| Directions |
When you reach the line containing "Image resolution: width=740" in the entries below, begin reproducing lines exactly, and stop once the line containing "Given: Focus the" is done.

Supplied records below:

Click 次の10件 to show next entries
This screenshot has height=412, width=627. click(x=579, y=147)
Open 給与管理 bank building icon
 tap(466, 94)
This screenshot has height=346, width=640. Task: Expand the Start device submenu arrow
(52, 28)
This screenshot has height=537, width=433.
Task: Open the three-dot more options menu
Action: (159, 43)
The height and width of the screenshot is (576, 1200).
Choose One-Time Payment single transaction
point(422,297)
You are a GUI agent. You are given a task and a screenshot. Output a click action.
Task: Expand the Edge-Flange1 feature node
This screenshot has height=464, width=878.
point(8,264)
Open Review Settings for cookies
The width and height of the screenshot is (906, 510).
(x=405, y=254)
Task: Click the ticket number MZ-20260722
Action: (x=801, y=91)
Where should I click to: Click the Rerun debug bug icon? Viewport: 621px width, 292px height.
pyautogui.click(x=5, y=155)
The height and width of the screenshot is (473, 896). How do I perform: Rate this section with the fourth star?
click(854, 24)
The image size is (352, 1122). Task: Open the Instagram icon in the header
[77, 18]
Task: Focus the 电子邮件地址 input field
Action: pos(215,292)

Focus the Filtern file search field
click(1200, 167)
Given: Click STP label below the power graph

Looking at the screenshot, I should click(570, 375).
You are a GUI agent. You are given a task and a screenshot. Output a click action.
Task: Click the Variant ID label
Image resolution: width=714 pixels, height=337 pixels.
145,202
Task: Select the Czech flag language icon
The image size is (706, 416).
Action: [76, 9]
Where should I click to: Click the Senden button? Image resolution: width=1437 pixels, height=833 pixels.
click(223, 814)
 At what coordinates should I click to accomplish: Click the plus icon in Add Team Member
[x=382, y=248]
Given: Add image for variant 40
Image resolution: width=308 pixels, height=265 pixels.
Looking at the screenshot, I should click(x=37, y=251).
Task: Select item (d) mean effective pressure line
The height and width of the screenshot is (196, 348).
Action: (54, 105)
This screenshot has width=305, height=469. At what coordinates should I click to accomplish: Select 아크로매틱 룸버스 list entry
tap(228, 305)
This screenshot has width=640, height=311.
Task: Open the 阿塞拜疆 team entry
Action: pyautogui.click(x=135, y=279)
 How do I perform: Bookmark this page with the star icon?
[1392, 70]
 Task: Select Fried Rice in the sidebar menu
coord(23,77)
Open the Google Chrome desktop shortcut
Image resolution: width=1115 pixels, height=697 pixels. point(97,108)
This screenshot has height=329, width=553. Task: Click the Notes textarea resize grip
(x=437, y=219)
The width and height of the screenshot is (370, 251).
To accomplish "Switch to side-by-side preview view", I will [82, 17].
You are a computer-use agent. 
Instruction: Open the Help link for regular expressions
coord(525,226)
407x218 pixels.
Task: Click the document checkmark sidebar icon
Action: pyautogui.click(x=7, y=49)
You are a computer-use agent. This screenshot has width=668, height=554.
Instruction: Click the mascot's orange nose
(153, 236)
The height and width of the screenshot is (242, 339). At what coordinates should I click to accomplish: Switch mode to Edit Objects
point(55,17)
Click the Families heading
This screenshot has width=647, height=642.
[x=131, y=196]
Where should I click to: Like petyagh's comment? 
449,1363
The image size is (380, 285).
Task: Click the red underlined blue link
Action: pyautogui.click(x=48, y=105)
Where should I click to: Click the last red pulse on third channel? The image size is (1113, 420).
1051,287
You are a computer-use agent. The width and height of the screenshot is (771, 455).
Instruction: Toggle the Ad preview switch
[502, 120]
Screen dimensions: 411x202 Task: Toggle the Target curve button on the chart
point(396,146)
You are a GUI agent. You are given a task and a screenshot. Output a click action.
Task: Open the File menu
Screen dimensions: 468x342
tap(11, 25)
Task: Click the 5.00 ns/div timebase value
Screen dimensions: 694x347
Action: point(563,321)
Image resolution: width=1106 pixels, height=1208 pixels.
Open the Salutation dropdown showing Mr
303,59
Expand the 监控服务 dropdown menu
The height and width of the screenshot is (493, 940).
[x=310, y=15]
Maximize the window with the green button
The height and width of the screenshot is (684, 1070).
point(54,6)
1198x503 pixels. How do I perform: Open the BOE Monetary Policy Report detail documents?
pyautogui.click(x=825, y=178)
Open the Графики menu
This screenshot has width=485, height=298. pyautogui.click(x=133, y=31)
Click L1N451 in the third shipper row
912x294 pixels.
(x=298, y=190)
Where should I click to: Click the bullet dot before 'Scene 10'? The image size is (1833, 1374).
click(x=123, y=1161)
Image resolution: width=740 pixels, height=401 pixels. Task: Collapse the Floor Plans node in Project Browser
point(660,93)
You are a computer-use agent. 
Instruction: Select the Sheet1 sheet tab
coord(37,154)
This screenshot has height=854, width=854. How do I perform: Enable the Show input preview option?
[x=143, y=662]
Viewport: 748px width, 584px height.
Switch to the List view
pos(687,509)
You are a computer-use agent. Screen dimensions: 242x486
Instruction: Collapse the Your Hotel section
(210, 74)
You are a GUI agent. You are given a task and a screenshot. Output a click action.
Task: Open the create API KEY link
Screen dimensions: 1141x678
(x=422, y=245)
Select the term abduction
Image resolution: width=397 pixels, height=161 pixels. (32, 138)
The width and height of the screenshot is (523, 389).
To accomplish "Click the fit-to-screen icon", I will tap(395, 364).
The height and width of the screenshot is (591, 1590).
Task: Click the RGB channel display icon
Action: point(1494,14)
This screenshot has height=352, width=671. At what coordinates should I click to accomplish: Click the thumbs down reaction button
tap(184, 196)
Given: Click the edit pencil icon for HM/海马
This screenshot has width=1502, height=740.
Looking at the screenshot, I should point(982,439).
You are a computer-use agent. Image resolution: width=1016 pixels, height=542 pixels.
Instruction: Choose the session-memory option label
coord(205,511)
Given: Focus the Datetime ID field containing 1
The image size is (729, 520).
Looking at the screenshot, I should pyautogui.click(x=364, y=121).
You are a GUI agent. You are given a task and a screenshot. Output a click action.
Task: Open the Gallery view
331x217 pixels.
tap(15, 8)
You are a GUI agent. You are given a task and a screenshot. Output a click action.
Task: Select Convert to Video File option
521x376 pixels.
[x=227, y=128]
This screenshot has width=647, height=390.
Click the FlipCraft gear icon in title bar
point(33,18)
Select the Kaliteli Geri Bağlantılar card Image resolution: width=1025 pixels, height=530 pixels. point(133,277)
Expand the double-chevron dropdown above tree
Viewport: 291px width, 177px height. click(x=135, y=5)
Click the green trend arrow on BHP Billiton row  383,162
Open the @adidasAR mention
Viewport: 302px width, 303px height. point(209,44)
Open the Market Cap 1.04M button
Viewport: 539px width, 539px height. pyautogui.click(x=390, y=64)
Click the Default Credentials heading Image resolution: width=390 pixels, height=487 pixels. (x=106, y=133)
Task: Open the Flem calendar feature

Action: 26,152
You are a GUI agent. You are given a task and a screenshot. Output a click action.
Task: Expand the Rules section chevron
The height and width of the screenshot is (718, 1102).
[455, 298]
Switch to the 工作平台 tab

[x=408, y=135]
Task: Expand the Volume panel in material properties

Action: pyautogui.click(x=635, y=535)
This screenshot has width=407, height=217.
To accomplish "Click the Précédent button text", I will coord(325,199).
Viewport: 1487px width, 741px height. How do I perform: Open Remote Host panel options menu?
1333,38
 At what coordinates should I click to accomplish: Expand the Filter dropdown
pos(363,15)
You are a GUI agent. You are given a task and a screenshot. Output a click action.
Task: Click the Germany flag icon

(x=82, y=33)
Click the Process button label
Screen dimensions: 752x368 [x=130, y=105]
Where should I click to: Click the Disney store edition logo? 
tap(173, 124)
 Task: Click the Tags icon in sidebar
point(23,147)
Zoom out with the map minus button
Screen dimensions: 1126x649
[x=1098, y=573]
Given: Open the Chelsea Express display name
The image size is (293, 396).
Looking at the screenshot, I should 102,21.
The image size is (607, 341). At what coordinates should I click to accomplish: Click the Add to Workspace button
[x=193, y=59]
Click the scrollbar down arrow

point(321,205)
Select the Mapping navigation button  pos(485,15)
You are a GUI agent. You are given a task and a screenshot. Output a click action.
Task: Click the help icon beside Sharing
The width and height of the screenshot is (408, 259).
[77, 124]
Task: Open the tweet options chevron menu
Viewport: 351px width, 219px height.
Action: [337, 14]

End of Supplied records.

| Answer to this problem |
Image resolution: width=740 pixels, height=401 pixels. Task: Collapse the Floor Plans node in Project Browser
point(660,93)
You are a computer-use agent. 
Instruction: Select the Sheet1 sheet tab
coord(37,154)
This screenshot has height=854, width=854. How do I perform: Enable the Show input preview option?
[x=143, y=662]
Viewport: 748px width, 584px height.
Switch to the List view
pos(687,509)
You are a computer-use agent. Screen dimensions: 242x486
Instruction: Collapse the Your Hotel section
(210, 74)
You are a GUI agent. You are given a task and a screenshot. Output a click action.
Task: Open the create API KEY link
Screen dimensions: 1141x678
(x=422, y=245)
Select the term abduction
Image resolution: width=397 pixels, height=161 pixels. (32, 138)
The width and height of the screenshot is (523, 389).
To accomplish "Click the fit-to-screen icon", I will tap(395, 364).
The height and width of the screenshot is (591, 1590).
Task: Click the RGB channel display icon
Action: point(1494,14)
This screenshot has height=352, width=671. At what coordinates should I click to accomplish: Click the thumbs down reaction button
tap(184, 196)
Given: Click the edit pencil icon for HM/海马
This screenshot has width=1502, height=740.
Looking at the screenshot, I should point(982,439).
You are a computer-use agent. Image resolution: width=1016 pixels, height=542 pixels.
Instruction: Choose the session-memory option label
coord(205,511)
Given: Focus the Datetime ID field containing 1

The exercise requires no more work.